ORA-07445: exception encountered: core dump [__intel_new_memcpy()+382] [SIGILL] [ADDR:0x3FE5CAE] [PC:0x3FE5CAE] [Illegal operand] []

Searching metalink didn't get us anywhere, so we opened a TAR (or iTar, or SR, or ServReq, or whatever the heck they are calling them these days).  While Oracle Support was looking at the issue, I looked at the query generating the error:

SELECT nvl(t.value, null) FROM table t WHERE t.id = 12345;

Huh?  If the value is null, substitute a null?  WTF?

Presto-changeo...

SELECT t.value FROM table t WHERE t.id = 12345;

...and the error goes away.

Is it a bug on Oracle's side? Sure.

Is it a stupid thing to do on our side?

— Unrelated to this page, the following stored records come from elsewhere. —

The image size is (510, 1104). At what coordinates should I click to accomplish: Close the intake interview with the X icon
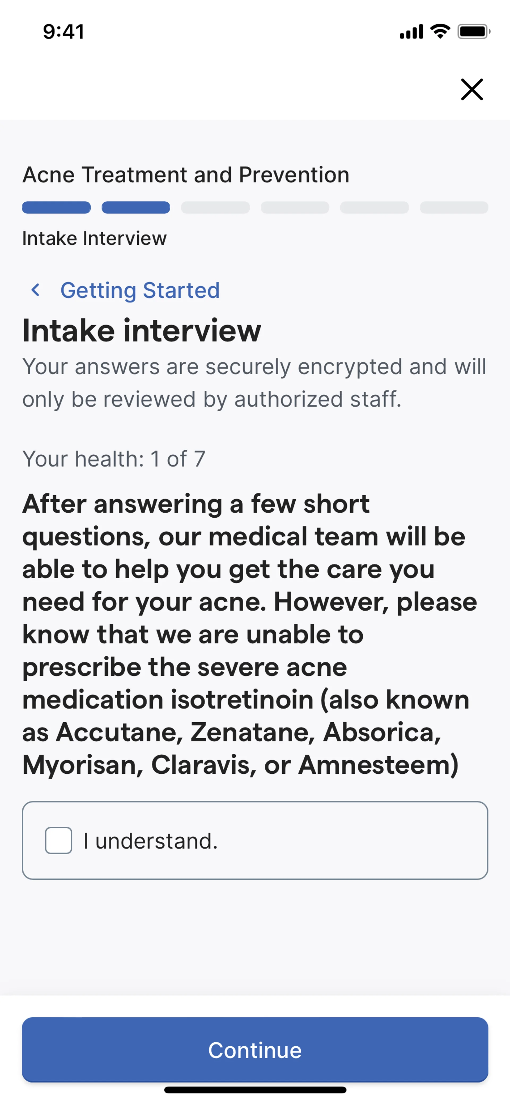point(471,89)
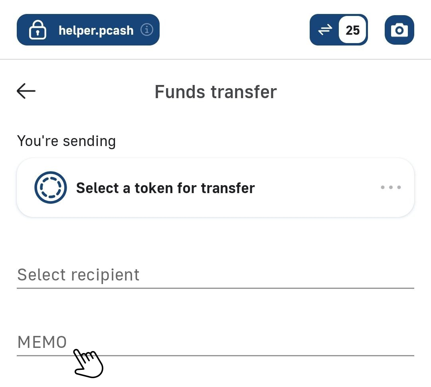Click the padlock icon beside the account name

point(38,30)

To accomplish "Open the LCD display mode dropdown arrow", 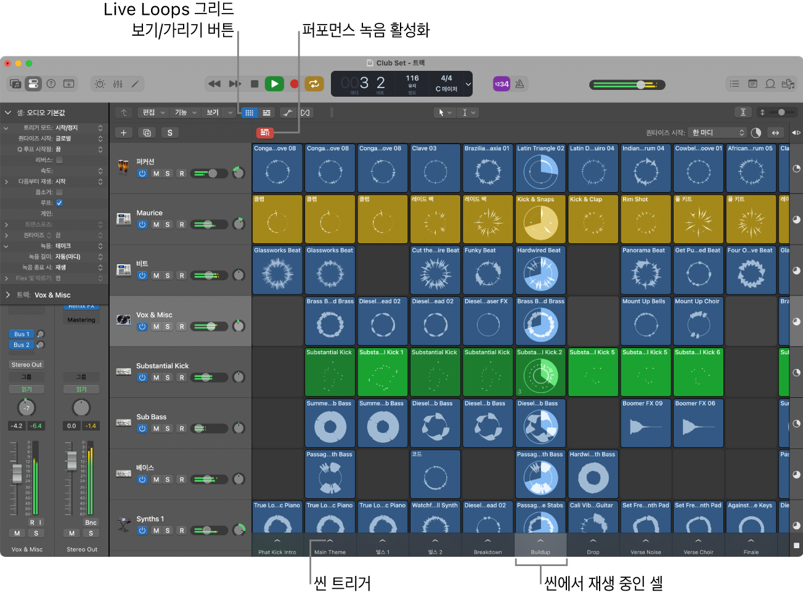I will (x=468, y=84).
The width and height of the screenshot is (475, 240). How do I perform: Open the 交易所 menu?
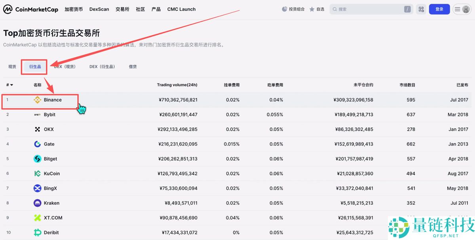122,9
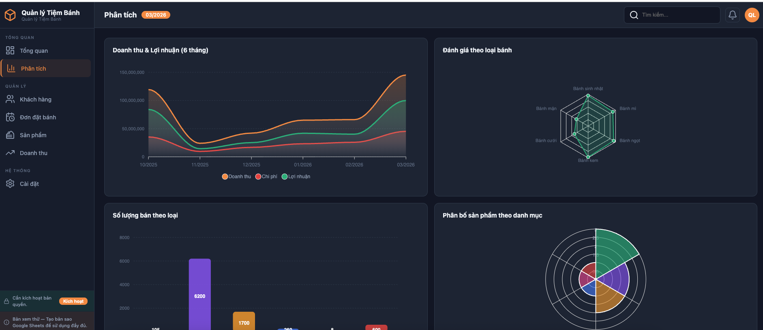
Task: Toggle Chi phí series in chart legend
Action: tap(266, 177)
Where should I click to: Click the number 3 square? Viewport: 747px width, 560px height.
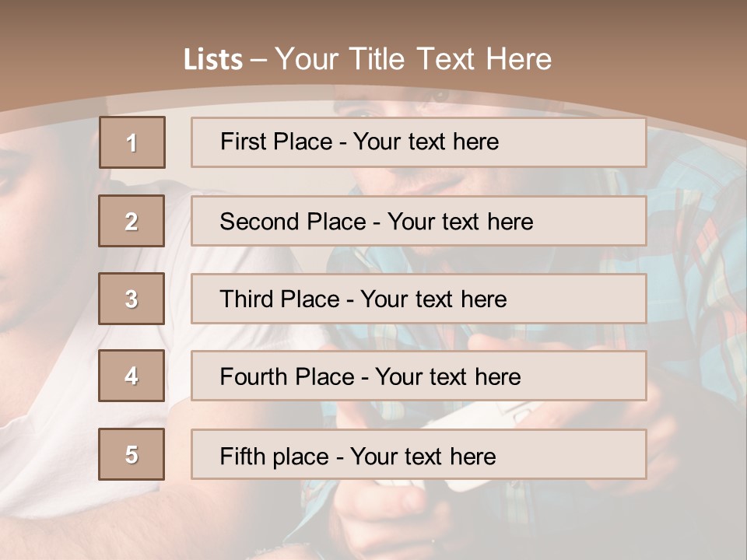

You betcha.

Thursday, September 15, 2011

Common Sense

Developer:
I am running this query:
DELETE FROM tab;
It's been running since 2PM yesterday.  Can you make it go faster?

DBA:
You shouldn't delete 80M rows in a single transaction.  You should have used TRUNCATE instead of DELETE.  I have killed your session and it will be a while before it completes.

Developer (5 minutes later):
I tried TRUNCATE but it says my table is locked.

DBA:
I know, the table will be locked up for a while while the transaction rolls back.

Developer:
Can you make it go faster?

DBA:
I have turned on _transmogrify_delete_queries on so that is the best I can do.

Developer:
Thanks!! That should definitely help!!!

Wednesday, June 01, 2011

KEEP Pool

I have a persnickety problem with a particular table being aged out of the buffer cache.  I have one query that runs on a defined basis.  Sometimes when it is run, it does a lot of physical reads for this table.  Other times, it does no physical reads.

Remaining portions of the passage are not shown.